(818) 986-1436 (818) 986-1360 (FAX)

Copyright (c) 1992 by Nimble Computer Corporation

We show how Baskett's "Puzzle" benchmark can be speeded up at least an order of magnitude by utilizing

It is worth studying packing problems because of their ubiquity in the real world. In addition to the obvious examples from business--e.g., freight loading--there are similarities with real problems in biochemical bonding.

The standard version of Puzzle found in the Gabriel benchmark suite is an embarrassment for the Lisp language because its implementation prefers hacking Fortran-like arrays instead of exploiting Common Lisp's rich set of datatypes and functions [Steele90] to solve the problem in a natural and efficient manner. In particular, the standard Gabriel Puzzle does not take advantage of Common Lisp's excellent bit-vector capabilities [Baker90].

We show how the use of bit-vectors in Common Lisp can speed up "Puzzle" by at least an order of magnitude, and these techniques allow us to achieve on a workstation (80860-based OKIstation(TM)) a speed of 8.3 times the Cray-1 on the old benchmark.

After initialization, the standard Puzzle code linearly searches the puzzle representation for the smallest-numbered empty location. It then tries all of the remaining pieces to see if they can be fit into the puzzle in such a way that this empty location will be filled. If a piece can be fitted, then the code performs a depth-first search for the next empty location and the next piece to be fitted. In many instances, the code will find that it has pieces which cannot be fitted, and initiates a backtrack to remove previously fitted pieces.

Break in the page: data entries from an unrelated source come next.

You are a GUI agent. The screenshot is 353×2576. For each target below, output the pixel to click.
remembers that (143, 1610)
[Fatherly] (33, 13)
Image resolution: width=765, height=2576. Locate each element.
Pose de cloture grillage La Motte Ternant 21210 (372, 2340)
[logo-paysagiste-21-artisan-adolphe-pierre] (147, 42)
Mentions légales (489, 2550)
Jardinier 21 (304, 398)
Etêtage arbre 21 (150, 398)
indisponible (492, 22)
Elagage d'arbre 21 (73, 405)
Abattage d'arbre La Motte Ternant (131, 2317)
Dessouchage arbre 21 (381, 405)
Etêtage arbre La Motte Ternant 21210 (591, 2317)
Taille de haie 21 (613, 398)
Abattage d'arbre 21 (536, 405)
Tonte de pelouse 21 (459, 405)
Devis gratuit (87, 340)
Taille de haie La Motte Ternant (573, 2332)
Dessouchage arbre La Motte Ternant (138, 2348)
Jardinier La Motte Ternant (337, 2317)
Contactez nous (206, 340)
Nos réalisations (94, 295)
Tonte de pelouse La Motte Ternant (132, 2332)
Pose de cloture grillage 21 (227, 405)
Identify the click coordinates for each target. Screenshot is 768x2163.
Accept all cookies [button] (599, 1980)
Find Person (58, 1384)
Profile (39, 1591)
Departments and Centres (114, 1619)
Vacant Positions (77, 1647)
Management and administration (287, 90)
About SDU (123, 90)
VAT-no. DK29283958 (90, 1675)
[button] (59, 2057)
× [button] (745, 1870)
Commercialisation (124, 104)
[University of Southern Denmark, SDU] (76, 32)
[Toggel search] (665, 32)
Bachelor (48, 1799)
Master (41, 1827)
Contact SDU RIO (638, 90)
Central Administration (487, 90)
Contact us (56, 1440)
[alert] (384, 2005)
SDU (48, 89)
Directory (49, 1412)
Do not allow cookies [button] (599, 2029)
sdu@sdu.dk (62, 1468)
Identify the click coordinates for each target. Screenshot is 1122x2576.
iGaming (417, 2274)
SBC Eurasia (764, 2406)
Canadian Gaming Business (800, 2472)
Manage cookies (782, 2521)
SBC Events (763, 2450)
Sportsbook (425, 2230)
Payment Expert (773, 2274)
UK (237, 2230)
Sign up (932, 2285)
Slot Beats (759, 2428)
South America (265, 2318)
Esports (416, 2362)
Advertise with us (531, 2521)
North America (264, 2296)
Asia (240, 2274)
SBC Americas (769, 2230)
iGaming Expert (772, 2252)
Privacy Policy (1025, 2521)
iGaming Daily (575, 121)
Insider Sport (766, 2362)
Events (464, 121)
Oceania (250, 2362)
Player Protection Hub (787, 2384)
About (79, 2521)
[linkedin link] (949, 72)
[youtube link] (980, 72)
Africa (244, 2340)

The standard code investigates 2,005 placements of the 18 pieces. The speed of the standard code is highly dependent upon the ordering of the pieces, which affects the ordering of the search; a different ordering investigated 10 times as many placements, for example. Interestingly enough, of the 2,005 partially-completed puzzles investigated, 1,565 of them are distinct, meaning that there is little hope of speedup from the "memoization" techniques which have been found effective for other puzzles and games [Bird80] [Baker92]. (The standard implementation of Puzzle investigates surprisingly few configurations, making the ordering of the puzzle pieces appear to have been tampered with to produce shorter searches. See [Beeler84] for deeper analysis of the puzzle itself.)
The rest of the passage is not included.